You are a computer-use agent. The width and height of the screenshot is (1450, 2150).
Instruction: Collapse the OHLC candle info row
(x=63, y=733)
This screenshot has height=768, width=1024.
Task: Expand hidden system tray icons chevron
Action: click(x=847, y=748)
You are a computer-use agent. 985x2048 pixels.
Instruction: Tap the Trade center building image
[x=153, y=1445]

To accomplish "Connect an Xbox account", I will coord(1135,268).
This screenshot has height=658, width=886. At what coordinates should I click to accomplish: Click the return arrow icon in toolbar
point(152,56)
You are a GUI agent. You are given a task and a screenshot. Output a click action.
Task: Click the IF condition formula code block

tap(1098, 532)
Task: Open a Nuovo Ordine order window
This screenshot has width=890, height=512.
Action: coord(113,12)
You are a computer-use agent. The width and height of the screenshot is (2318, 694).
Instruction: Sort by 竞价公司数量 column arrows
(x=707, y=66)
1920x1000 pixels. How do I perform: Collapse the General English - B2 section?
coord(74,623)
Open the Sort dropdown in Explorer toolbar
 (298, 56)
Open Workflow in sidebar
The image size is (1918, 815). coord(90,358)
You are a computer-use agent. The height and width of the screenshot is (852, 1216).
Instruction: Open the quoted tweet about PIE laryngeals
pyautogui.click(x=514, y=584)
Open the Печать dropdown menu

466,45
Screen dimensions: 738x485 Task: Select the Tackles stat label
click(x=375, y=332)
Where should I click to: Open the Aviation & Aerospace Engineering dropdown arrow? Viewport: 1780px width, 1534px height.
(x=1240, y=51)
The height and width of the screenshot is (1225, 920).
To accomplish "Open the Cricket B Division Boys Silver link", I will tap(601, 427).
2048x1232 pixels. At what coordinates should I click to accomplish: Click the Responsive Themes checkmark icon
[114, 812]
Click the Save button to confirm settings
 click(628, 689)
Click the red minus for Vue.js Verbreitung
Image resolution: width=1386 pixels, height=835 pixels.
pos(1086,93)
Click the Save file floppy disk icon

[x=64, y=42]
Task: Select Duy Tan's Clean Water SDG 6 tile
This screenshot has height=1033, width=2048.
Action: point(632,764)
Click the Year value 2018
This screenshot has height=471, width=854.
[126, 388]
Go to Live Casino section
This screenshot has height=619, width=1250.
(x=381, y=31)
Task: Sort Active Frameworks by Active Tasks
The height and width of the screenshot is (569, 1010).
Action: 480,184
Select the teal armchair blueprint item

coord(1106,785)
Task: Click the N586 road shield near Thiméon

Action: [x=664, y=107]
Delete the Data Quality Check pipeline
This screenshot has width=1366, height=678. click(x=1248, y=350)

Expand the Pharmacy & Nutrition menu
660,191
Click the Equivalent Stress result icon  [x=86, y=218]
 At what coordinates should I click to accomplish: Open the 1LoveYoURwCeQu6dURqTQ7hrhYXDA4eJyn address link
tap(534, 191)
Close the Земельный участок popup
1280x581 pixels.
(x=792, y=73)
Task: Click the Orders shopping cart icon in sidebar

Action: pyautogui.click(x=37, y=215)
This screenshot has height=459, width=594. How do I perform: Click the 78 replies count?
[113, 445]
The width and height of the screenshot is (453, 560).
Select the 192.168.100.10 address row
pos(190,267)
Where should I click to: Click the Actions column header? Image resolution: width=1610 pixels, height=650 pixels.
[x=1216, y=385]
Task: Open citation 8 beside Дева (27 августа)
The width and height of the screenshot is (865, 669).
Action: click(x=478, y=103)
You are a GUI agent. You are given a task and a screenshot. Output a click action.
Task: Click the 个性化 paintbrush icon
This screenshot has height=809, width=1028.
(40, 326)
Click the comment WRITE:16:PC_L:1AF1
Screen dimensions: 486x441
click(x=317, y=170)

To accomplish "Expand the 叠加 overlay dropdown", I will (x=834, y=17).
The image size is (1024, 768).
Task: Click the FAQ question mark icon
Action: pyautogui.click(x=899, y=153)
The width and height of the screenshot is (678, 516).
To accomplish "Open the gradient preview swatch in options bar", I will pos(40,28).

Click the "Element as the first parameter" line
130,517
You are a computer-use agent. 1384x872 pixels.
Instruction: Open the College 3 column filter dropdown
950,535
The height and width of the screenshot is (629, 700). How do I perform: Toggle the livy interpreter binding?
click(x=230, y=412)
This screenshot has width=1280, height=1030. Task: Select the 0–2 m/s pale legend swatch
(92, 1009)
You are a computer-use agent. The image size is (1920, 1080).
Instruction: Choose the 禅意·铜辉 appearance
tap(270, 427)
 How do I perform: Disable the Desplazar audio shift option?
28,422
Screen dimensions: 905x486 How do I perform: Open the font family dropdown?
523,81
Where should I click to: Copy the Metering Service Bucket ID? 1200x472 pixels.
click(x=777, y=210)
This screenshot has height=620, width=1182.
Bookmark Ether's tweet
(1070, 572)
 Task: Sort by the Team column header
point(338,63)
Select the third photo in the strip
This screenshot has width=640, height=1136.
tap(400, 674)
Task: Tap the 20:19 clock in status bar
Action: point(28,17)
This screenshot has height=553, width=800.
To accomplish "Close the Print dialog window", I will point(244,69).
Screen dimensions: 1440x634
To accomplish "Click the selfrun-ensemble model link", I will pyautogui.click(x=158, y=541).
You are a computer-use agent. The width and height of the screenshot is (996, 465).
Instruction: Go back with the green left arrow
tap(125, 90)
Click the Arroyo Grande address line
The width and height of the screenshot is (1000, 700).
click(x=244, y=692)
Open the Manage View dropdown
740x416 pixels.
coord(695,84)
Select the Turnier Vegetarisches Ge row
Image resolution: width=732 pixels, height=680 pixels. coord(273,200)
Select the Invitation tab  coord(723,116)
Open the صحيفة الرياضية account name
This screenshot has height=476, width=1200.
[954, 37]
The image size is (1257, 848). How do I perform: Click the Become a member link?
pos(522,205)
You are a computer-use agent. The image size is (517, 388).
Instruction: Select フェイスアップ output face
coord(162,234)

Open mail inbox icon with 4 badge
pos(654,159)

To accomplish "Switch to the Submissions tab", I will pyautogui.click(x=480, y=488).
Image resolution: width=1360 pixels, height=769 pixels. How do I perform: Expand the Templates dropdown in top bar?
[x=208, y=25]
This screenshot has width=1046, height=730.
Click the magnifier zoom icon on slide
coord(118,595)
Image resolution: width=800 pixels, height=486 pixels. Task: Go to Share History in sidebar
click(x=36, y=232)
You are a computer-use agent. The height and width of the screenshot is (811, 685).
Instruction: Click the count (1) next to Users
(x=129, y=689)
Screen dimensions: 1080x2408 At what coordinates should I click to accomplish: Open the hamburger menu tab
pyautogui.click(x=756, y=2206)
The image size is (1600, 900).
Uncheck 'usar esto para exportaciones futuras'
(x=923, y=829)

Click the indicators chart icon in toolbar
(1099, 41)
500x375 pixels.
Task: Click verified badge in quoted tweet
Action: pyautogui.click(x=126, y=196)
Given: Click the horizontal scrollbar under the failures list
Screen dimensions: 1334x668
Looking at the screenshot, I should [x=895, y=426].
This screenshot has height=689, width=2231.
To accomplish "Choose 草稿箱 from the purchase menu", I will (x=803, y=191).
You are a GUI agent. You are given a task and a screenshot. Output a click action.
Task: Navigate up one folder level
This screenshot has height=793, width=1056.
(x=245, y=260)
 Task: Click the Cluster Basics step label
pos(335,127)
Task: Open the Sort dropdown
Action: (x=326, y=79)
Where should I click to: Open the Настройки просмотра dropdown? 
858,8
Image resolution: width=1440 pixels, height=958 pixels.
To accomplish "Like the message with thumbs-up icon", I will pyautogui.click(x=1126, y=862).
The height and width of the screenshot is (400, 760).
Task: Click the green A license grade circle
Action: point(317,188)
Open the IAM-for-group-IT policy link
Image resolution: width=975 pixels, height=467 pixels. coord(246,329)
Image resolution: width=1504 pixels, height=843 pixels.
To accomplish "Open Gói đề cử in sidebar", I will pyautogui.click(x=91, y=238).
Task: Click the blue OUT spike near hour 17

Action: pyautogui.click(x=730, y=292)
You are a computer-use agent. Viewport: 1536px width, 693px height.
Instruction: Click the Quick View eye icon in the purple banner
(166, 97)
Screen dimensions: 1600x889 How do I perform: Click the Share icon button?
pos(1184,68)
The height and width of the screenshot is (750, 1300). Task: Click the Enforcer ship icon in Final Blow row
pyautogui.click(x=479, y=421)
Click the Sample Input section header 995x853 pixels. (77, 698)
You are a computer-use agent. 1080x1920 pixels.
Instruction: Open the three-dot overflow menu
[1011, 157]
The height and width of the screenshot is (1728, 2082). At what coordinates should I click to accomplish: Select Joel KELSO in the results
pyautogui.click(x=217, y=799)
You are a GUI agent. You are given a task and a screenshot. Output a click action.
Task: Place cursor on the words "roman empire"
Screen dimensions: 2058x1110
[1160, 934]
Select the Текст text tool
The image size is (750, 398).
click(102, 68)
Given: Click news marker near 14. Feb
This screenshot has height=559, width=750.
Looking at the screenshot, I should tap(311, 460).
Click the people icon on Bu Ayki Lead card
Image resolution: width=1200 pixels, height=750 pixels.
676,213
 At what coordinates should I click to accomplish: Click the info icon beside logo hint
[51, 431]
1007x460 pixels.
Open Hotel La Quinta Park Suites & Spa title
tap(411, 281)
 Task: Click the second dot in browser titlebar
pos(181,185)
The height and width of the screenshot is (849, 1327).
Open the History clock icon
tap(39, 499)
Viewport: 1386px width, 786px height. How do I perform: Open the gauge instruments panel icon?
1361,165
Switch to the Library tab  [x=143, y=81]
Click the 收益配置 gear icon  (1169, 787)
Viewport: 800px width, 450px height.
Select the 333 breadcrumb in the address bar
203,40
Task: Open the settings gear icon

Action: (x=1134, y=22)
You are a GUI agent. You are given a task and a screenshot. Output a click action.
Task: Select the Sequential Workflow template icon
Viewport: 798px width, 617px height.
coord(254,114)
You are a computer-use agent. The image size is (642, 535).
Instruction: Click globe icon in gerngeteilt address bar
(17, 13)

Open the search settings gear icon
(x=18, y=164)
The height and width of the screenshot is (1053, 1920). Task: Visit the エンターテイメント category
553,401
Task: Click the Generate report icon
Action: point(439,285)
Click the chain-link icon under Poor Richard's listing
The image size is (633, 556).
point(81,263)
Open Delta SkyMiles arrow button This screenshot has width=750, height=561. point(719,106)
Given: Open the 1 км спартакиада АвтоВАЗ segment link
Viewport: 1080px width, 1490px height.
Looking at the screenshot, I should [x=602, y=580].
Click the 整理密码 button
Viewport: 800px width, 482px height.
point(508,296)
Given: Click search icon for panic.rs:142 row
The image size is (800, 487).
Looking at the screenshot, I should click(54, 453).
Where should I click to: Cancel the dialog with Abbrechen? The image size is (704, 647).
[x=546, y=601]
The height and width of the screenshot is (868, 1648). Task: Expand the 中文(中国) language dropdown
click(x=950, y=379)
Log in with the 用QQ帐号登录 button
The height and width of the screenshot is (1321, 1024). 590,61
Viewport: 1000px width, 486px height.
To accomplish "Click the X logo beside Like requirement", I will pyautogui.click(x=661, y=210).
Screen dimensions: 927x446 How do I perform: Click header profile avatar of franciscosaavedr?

▶ [Prompt] Return exactly, and only, the lines above starting at the line that contains "Open the History clock icon" and ending at the line that contains "Viewport: 800px width, 450px height.".

▶ [Output]
Open the History clock icon
tap(39, 499)
Viewport: 1386px width, 786px height. How do I perform: Open the gauge instruments panel icon?
1361,165
Switch to the Library tab  [x=143, y=81]
Click the 收益配置 gear icon  (1169, 787)
Viewport: 800px width, 450px height.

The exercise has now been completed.